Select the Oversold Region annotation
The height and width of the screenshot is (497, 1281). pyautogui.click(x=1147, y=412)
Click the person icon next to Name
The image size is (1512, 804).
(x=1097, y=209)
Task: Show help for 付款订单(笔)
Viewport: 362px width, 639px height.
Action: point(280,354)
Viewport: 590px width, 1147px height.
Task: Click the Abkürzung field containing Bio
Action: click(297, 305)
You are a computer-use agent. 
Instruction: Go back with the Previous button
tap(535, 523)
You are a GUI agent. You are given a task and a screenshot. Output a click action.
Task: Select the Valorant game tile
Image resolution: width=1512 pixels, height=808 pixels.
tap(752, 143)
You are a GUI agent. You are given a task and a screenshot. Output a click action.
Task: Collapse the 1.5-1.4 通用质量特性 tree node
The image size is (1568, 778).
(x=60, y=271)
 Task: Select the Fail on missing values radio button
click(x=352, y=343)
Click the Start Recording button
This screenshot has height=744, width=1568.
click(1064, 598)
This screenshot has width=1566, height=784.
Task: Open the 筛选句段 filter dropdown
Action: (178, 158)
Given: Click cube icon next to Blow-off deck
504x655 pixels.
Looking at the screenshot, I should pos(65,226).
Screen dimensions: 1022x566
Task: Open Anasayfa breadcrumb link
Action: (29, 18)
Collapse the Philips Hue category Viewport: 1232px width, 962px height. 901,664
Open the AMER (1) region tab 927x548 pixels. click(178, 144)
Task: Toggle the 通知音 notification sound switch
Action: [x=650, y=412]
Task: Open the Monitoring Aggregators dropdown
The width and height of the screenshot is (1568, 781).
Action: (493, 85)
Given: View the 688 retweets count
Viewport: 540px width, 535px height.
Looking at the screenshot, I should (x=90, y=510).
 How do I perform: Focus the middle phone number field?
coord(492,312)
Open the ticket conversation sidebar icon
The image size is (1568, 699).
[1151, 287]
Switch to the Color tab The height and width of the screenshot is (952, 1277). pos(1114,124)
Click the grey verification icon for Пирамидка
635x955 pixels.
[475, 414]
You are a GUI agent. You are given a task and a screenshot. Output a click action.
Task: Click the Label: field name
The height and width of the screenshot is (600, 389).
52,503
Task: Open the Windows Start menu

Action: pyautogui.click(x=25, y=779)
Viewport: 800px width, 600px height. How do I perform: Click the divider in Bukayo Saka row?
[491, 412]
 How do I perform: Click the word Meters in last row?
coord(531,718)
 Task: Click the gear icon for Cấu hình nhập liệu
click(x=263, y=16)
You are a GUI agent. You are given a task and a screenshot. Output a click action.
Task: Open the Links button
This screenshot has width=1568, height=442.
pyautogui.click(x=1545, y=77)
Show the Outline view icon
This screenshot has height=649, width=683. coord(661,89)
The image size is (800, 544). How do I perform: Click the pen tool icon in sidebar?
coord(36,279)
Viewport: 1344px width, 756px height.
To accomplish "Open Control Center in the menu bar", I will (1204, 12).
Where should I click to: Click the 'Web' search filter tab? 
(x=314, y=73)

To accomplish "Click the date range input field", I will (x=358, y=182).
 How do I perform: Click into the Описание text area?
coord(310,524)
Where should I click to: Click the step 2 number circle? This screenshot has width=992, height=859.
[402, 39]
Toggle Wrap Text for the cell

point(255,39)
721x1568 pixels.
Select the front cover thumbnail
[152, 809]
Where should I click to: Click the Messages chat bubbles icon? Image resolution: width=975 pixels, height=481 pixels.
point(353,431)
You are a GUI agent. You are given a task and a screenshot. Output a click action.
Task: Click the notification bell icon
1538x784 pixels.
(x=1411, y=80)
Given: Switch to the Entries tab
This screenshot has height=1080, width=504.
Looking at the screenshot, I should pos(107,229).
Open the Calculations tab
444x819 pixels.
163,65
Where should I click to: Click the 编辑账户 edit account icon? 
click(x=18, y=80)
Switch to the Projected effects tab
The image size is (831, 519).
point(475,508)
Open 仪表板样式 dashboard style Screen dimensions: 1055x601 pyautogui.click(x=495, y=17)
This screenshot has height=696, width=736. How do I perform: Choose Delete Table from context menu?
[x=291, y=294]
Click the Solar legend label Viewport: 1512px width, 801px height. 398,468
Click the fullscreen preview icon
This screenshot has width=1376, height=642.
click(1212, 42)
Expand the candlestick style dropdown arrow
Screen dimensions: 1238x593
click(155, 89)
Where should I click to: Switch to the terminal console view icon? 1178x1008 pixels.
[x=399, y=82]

PROBLEM STATEMENT: Please return every line of the listing exactly.

THE COMPLETED TASK:
Select the Oversold Region annotation
The height and width of the screenshot is (497, 1281). pyautogui.click(x=1147, y=412)
Click the person icon next to Name
The image size is (1512, 804).
(x=1097, y=209)
Task: Show help for 付款订单(笔)
Viewport: 362px width, 639px height.
Action: point(280,354)
Viewport: 590px width, 1147px height.
Task: Click the Abkürzung field containing Bio
Action: click(297, 305)
You are a computer-use agent. 
Instruction: Go back with the Previous button
tap(535, 523)
You are a GUI agent. You are given a task and a screenshot. Output a click action.
Task: Select the Valorant game tile
Image resolution: width=1512 pixels, height=808 pixels.
tap(752, 143)
You are a GUI agent. You are given a task and a screenshot. Output a click action.
Task: Collapse the 1.5-1.4 通用质量特性 tree node
The image size is (1568, 778).
(x=60, y=271)
 Task: Select the Fail on missing values radio button
click(x=352, y=343)
Click the Start Recording button
This screenshot has height=744, width=1568.
click(1064, 598)
This screenshot has width=1566, height=784.
Task: Open the 筛选句段 filter dropdown
Action: (178, 158)
Given: Click cube icon next to Blow-off deck
504x655 pixels.
Looking at the screenshot, I should pos(65,226).
Screen dimensions: 1022x566
Task: Open Anasayfa breadcrumb link
Action: (29, 18)
Collapse the Philips Hue category Viewport: 1232px width, 962px height. 901,664
Open the AMER (1) region tab 927x548 pixels. click(178, 144)
Task: Toggle the 通知音 notification sound switch
Action: [x=650, y=412]
Task: Open the Monitoring Aggregators dropdown
The width and height of the screenshot is (1568, 781).
Action: (493, 85)
Given: View the 688 retweets count
Viewport: 540px width, 535px height.
Looking at the screenshot, I should (x=90, y=510).
 How do I perform: Focus the middle phone number field?
coord(492,312)
Open the ticket conversation sidebar icon
The image size is (1568, 699).
[1151, 287]
Switch to the Color tab The height and width of the screenshot is (952, 1277). pos(1114,124)
Click the grey verification icon for Пирамидка
635x955 pixels.
[475, 414]
You are a GUI agent. You are given a task and a screenshot. Output a click action.
Task: Click the Label: field name
The height and width of the screenshot is (600, 389).
52,503
Task: Open the Windows Start menu

Action: pyautogui.click(x=25, y=779)
Viewport: 800px width, 600px height. How do I perform: Click the divider in Bukayo Saka row?
[491, 412]
 How do I perform: Click the word Meters in last row?
coord(531,718)
 Task: Click the gear icon for Cấu hình nhập liệu
click(x=263, y=16)
You are a GUI agent. You are given a task and a screenshot. Output a click action.
Task: Open the Links button
This screenshot has width=1568, height=442.
pyautogui.click(x=1545, y=77)
Show the Outline view icon
This screenshot has height=649, width=683. coord(661,89)
The image size is (800, 544). How do I perform: Click the pen tool icon in sidebar?
coord(36,279)
Viewport: 1344px width, 756px height.
To accomplish "Open Control Center in the menu bar", I will (1204, 12).
Where should I click to: Click the 'Web' search filter tab? 
(x=314, y=73)

To accomplish "Click the date range input field", I will (x=358, y=182).
 How do I perform: Click into the Описание text area?
coord(310,524)
Where should I click to: Click the step 2 number circle? This screenshot has width=992, height=859.
[402, 39]
Toggle Wrap Text for the cell

point(255,39)
721x1568 pixels.
Select the front cover thumbnail
[152, 809]
Where should I click to: Click the Messages chat bubbles icon? Image resolution: width=975 pixels, height=481 pixels.
point(353,431)
You are a GUI agent. You are given a task and a screenshot. Output a click action.
Task: Click the notification bell icon
1538x784 pixels.
(x=1411, y=80)
Given: Switch to the Entries tab
This screenshot has height=1080, width=504.
Looking at the screenshot, I should pos(107,229).
Open the Calculations tab
444x819 pixels.
163,65
Where should I click to: Click the 编辑账户 edit account icon? 
click(x=18, y=80)
Switch to the Projected effects tab
The image size is (831, 519).
point(475,508)
Open 仪表板样式 dashboard style Screen dimensions: 1055x601 pyautogui.click(x=495, y=17)
This screenshot has height=696, width=736. How do I perform: Choose Delete Table from context menu?
[x=291, y=294]
Click the Solar legend label Viewport: 1512px width, 801px height. 398,468
Click the fullscreen preview icon
This screenshot has width=1376, height=642.
click(1212, 42)
Expand the candlestick style dropdown arrow
Screen dimensions: 1238x593
click(155, 89)
Where should I click to: Switch to the terminal console view icon? 1178x1008 pixels.
[x=399, y=82]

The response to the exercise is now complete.